Fred Allen

Personal information
- Full name: Frederick Esmond Allen
- Born: 28 July 1935 (age 91) Carshalton, Surrey
- Batting: Right handed
- Bowling: Right-arm off break

Domestic team information
- 1960–1970: Durham

Career statistics
| Competition | List A |
| Matches | 1 |
| Runs scored | 2 |
| Batting average | 2.00 |
| 100s/50s | 0/0 |
| Top score | 2 |
| Catches/stumpings | 0/– |
- Source: CricketArchive, 5 August 2008

= Fred Allen (cricketer) =

English cricketer

Frederick Esmond Allen (born 28 July 1935) is a former English cricketer who played for Durham County Cricket Club. Having made his recorded Minor Counties Championship debut in 1960, he played one further match before taking a break from 1962, in which he played no Minor Counties matches, to 1965. A top order batsman, he made his name as a number 3 batsman and occasional off spin bowler.

Durham were only awarded first-class status in 1991. Prior to this they played as a "Minor County" against several of the first-class counties' Second XI. Allen's greatest bowling performance was in his third Minor County match, against Warwickshire Second XI taking seven wickets for 53 runs.

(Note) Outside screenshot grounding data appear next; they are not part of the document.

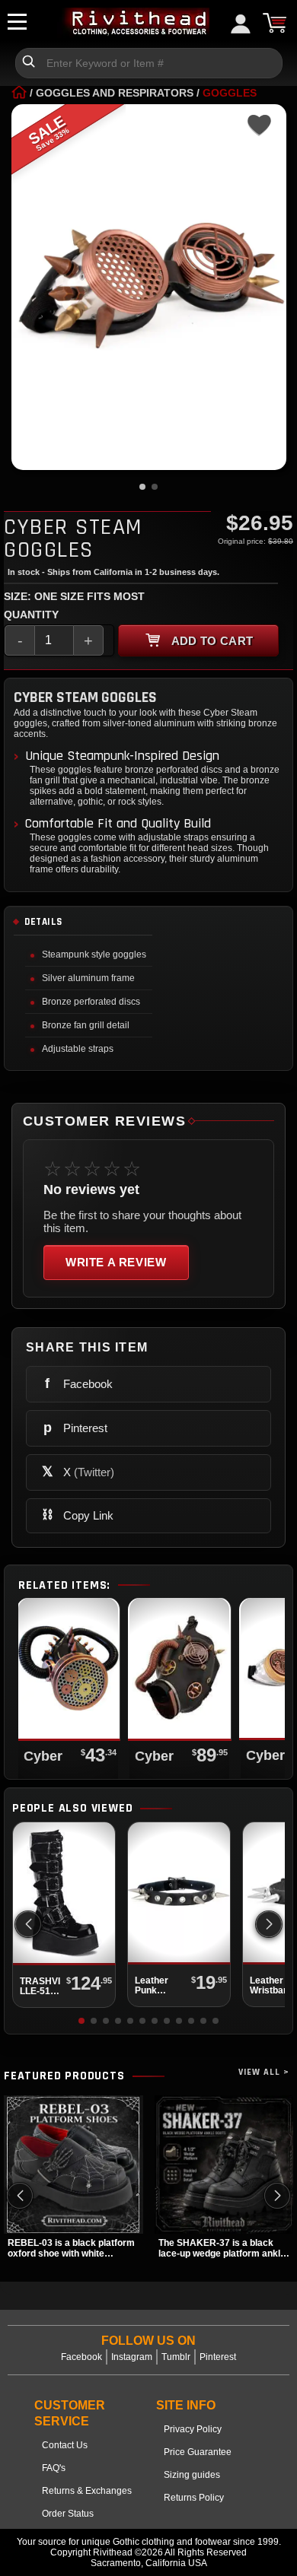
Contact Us (65, 2445)
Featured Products (64, 2076)
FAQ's (53, 2468)
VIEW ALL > (263, 2072)
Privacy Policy (193, 2429)
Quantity (31, 614)
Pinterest (218, 2357)
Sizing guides (192, 2475)
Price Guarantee (198, 2452)
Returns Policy (194, 2497)
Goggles (230, 93)
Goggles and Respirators (114, 93)
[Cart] (274, 23)
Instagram (131, 2357)
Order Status (68, 2513)
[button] (269, 1924)
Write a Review (116, 1262)
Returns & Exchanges (87, 2490)
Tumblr (175, 2357)
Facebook (81, 2357)
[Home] (19, 93)
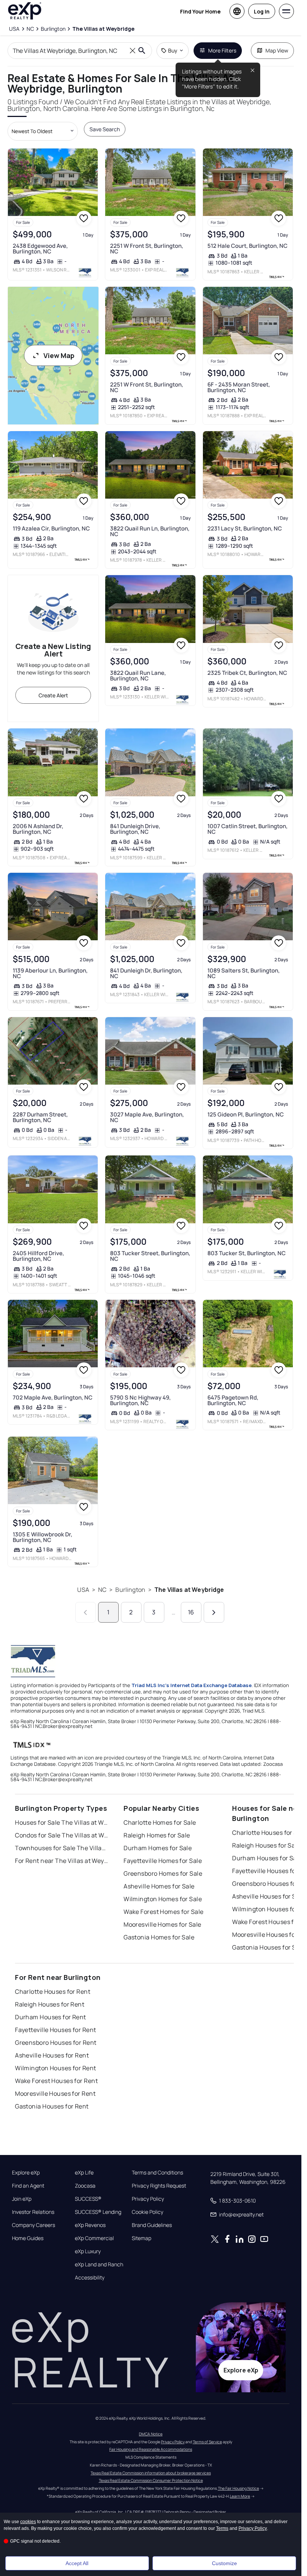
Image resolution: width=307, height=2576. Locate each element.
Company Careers (33, 2225)
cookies (28, 2521)
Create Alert (53, 695)
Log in (262, 11)
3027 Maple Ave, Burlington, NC (147, 1117)
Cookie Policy (147, 2212)
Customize (224, 2563)
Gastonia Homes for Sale (159, 1937)
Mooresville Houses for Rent (55, 2093)
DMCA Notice (150, 2434)
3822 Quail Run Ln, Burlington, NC (149, 531)
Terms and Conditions (157, 2172)
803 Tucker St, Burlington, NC (246, 1253)
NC (102, 1589)
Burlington (130, 1589)
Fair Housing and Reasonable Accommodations (150, 2449)
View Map (59, 355)
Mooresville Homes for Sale (162, 1924)
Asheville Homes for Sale (159, 1886)
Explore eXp (26, 2172)
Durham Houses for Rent (50, 2017)
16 (191, 1612)
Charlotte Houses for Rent (52, 1991)
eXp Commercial (94, 2238)
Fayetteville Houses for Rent (55, 2030)
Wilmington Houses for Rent (55, 2068)
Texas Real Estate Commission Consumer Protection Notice (151, 2480)
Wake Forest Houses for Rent (56, 2081)
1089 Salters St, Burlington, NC (243, 973)
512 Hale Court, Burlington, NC (247, 246)
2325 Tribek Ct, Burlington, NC (247, 673)
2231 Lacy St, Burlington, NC (244, 528)
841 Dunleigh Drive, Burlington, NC (135, 829)
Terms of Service (207, 2441)
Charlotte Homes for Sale (160, 1822)
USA (83, 1589)
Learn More (240, 2496)
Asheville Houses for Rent (52, 2055)
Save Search (104, 129)
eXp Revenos (90, 2225)
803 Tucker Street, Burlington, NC (150, 1256)
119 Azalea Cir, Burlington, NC (51, 528)
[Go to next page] (214, 1612)
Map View (276, 50)
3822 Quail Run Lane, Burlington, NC (138, 675)
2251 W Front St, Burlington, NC (146, 248)
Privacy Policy (148, 2198)
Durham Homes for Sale (158, 1848)
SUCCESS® (88, 2198)
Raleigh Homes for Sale (157, 1835)
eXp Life (84, 2172)
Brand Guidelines (152, 2225)
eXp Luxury (88, 2251)
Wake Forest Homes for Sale (163, 1912)
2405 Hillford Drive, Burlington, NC (38, 1256)
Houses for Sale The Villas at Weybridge (62, 1822)
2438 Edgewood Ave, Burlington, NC (40, 248)
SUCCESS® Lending (98, 2212)
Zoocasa (85, 2185)
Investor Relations (33, 2212)
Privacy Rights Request (159, 2185)
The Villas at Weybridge (189, 1589)
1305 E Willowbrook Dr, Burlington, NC (42, 1537)
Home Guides (27, 2238)
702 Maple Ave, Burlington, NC (52, 1397)
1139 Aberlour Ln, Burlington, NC (50, 973)
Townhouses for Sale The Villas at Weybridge (62, 1848)
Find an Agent (28, 2185)
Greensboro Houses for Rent (55, 2042)
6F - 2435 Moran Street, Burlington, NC (238, 387)
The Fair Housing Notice (238, 2488)
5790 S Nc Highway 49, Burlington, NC (140, 1400)
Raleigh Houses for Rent (49, 2004)
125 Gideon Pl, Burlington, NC (245, 1114)
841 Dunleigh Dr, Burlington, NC (146, 973)
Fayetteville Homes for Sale (163, 1861)
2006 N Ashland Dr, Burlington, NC (38, 829)
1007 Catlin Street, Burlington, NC (247, 829)
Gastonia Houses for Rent (52, 2106)
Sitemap (141, 2238)
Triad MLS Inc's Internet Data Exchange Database (191, 1685)
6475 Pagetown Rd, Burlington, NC (232, 1400)
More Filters (222, 50)
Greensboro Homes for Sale (163, 1873)
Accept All (77, 2563)
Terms (222, 2528)
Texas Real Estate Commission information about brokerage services (151, 2473)
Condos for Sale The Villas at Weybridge (62, 1835)
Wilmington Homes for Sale (163, 1899)
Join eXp (21, 2198)
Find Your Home (200, 11)
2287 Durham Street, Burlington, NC (40, 1117)
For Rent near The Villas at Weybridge (62, 1861)
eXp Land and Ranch (99, 2264)
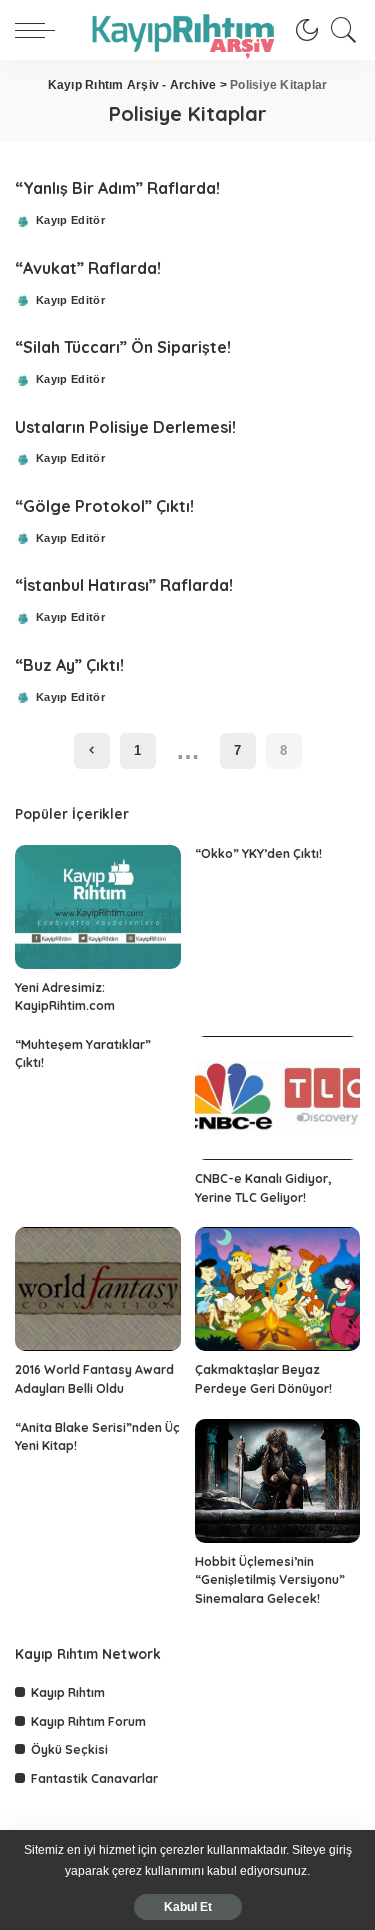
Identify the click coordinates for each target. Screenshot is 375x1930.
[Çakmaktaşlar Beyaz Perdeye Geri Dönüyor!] (278, 1289)
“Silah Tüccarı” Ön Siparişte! (123, 347)
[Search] (339, 30)
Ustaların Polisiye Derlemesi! (125, 427)
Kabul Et (188, 1907)
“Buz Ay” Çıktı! (69, 665)
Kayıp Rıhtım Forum (88, 1721)
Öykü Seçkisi (69, 1749)
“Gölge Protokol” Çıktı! (104, 506)
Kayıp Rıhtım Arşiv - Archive (132, 85)
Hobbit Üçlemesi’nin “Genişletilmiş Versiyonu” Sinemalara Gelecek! (270, 1580)
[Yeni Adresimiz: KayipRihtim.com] (98, 907)
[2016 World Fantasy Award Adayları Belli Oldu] (98, 1289)
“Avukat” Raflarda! (88, 268)
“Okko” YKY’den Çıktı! (258, 853)
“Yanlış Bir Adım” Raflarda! (117, 188)
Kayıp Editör (70, 220)
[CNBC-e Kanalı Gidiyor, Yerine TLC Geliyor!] (278, 1098)
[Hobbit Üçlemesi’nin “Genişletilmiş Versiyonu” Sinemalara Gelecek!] (278, 1481)
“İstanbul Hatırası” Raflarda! (124, 585)
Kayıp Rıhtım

This was not enough to win the match, as Durham were unable to match Warwickshire's 223, losing the match by an innings and 23 runs. Allen was a regular in the side from 1965 to 1968 and made his sole List A appearance in 1968, playing in the first round of the Gillette Cup, scoring two runs before being bowled out by seven-time Test cricketer Len Coldwell, in his penultimate year before retiring from first-class cricket.

Allen took part in a single-innings match between Durham and the US, at Ashbrooke, in which he scored 48 runs. The following week, Allen hit his only century, 123 runs, nearly double his second-best score, against Cumberland in August 1968. Between 1968 and 1970, Allen continued to play Minor Counties cricket, before retiring at the end of the 1970 season.